WHAT IS REQUIRED> Find "Privacy Policy (310, 1542)" in the entries below; copy that line through the last, exactly, with no pictures.

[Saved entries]
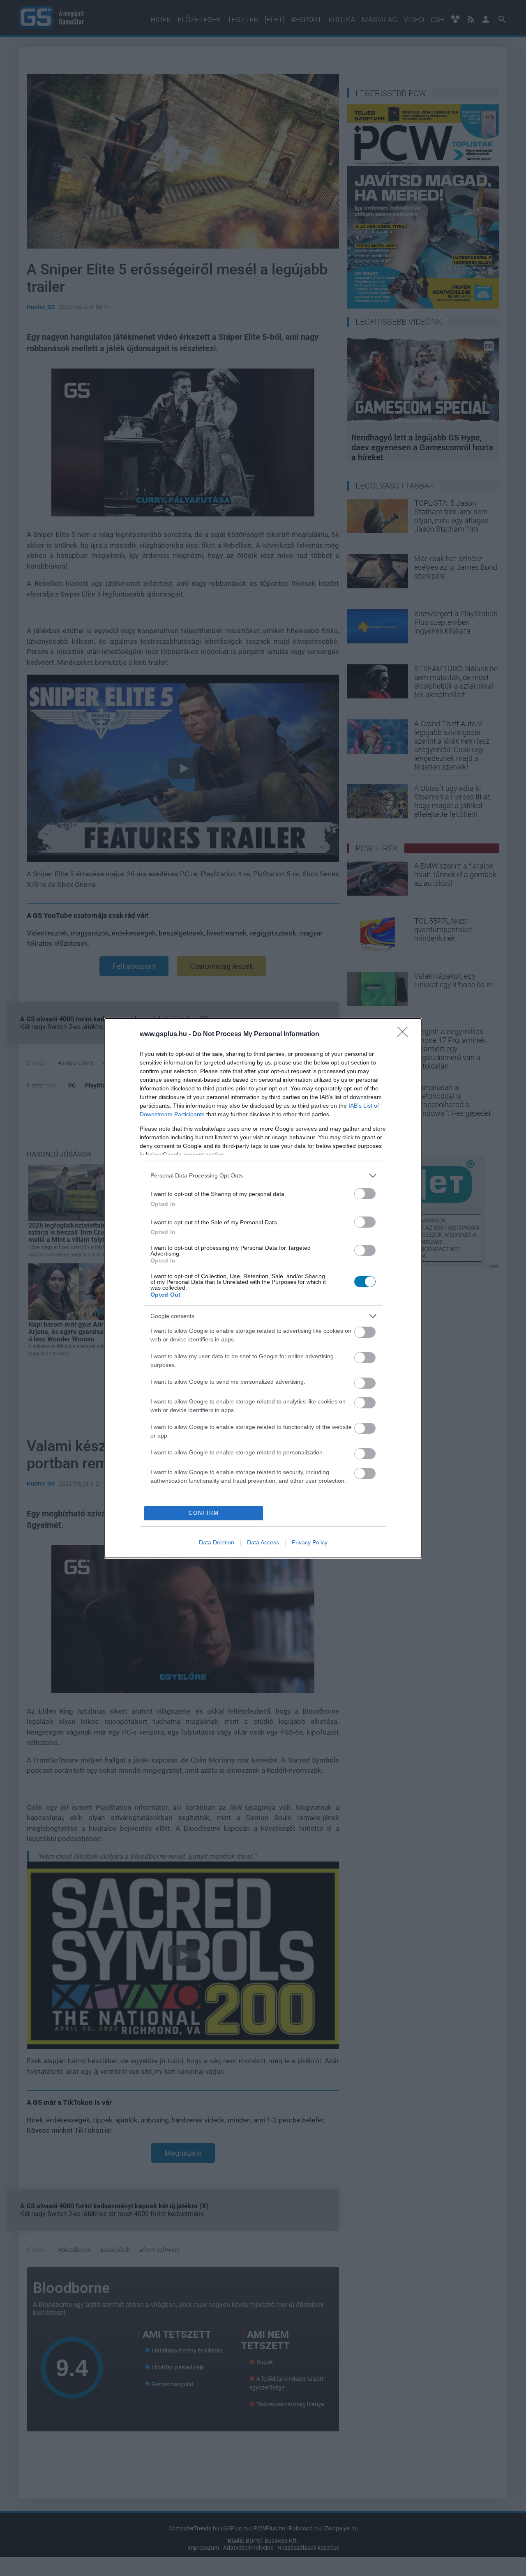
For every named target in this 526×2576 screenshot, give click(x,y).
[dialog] (263, 1288)
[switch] (365, 1193)
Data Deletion (216, 1542)
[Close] (405, 1034)
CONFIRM (204, 1513)
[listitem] (263, 1175)
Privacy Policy (310, 1542)
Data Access (263, 1542)
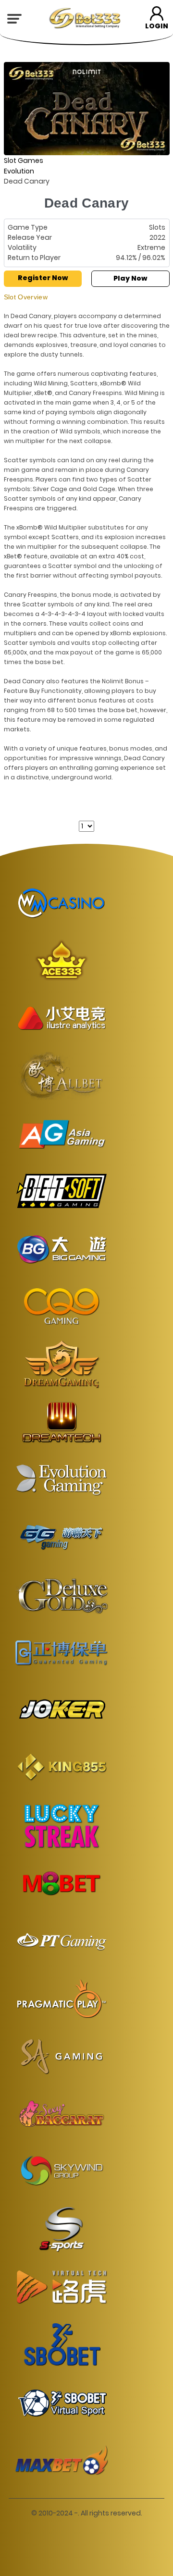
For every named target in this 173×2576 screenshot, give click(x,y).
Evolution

SOLUTION FOR THIS EXERCISE>
Privacy Policy (310, 1542)
Data Access (263, 1542)
For every named target in this 173×2576 screenshot, give click(x,y).
Evolution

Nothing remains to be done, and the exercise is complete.